╭─ RECORDS SUPPLIED
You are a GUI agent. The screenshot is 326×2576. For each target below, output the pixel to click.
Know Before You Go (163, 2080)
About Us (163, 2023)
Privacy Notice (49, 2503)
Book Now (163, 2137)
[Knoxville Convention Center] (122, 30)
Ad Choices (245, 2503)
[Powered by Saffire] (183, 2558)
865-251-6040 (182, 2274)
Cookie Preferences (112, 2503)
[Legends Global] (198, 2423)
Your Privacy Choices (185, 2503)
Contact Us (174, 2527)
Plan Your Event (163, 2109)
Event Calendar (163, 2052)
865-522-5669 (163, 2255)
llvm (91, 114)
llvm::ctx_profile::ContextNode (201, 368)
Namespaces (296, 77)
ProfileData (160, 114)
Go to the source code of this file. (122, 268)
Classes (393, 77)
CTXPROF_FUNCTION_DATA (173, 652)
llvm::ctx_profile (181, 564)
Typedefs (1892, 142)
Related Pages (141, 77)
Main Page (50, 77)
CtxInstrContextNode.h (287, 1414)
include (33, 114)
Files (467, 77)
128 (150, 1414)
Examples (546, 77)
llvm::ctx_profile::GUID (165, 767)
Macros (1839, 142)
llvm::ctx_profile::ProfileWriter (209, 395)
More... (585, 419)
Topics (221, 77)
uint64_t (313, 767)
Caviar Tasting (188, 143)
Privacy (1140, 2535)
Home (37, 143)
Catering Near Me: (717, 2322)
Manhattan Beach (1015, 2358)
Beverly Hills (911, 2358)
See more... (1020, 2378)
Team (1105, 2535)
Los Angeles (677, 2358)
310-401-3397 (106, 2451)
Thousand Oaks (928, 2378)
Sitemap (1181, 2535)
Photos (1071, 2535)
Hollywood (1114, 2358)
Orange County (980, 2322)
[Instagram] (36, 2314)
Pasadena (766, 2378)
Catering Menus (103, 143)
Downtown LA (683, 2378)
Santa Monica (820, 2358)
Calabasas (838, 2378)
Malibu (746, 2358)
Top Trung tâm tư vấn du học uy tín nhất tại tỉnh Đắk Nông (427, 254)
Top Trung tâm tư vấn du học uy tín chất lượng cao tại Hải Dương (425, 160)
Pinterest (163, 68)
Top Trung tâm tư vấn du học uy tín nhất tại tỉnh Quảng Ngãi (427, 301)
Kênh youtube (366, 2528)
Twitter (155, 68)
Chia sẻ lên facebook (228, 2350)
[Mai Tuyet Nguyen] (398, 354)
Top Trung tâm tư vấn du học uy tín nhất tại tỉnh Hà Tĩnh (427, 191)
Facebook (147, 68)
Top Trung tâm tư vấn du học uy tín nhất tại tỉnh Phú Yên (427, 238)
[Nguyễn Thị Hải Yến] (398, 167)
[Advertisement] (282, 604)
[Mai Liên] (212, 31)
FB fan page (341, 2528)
╰─
Retype exactly, and only, the lines that run from the one with "Santa Monica (820, 2358)" through the final line of the entries.

> [ANSWER FOR THE TASK]:
Santa Monica (820, 2358)
Calabasas (838, 2378)
Malibu (746, 2358)
Top Trung tâm tư vấn du học uy tín nhất tại tỉnh Đắk Nông (427, 254)
Top Trung tâm tư vấn du học uy tín chất lượng cao tại Hải Dương (425, 160)
Pinterest (163, 68)
Top Trung tâm tư vấn du học uy tín nhất tại tỉnh Quảng Ngãi (427, 301)
Kênh youtube (366, 2528)
Twitter (155, 68)
Chia sẻ lên facebook (228, 2350)
[Mai Tuyet Nguyen] (398, 354)
Top Trung tâm tư vấn du học uy tín nhất tại tỉnh Hà Tĩnh (427, 191)
Facebook (147, 68)
Top Trung tâm tư vấn du học uy tín nhất tại tỉnh Phú Yên (427, 238)
[Nguyễn Thị Hải Yến] (398, 167)
[Advertisement] (282, 604)
[Mai Liên] (212, 31)
FB fan page (341, 2528)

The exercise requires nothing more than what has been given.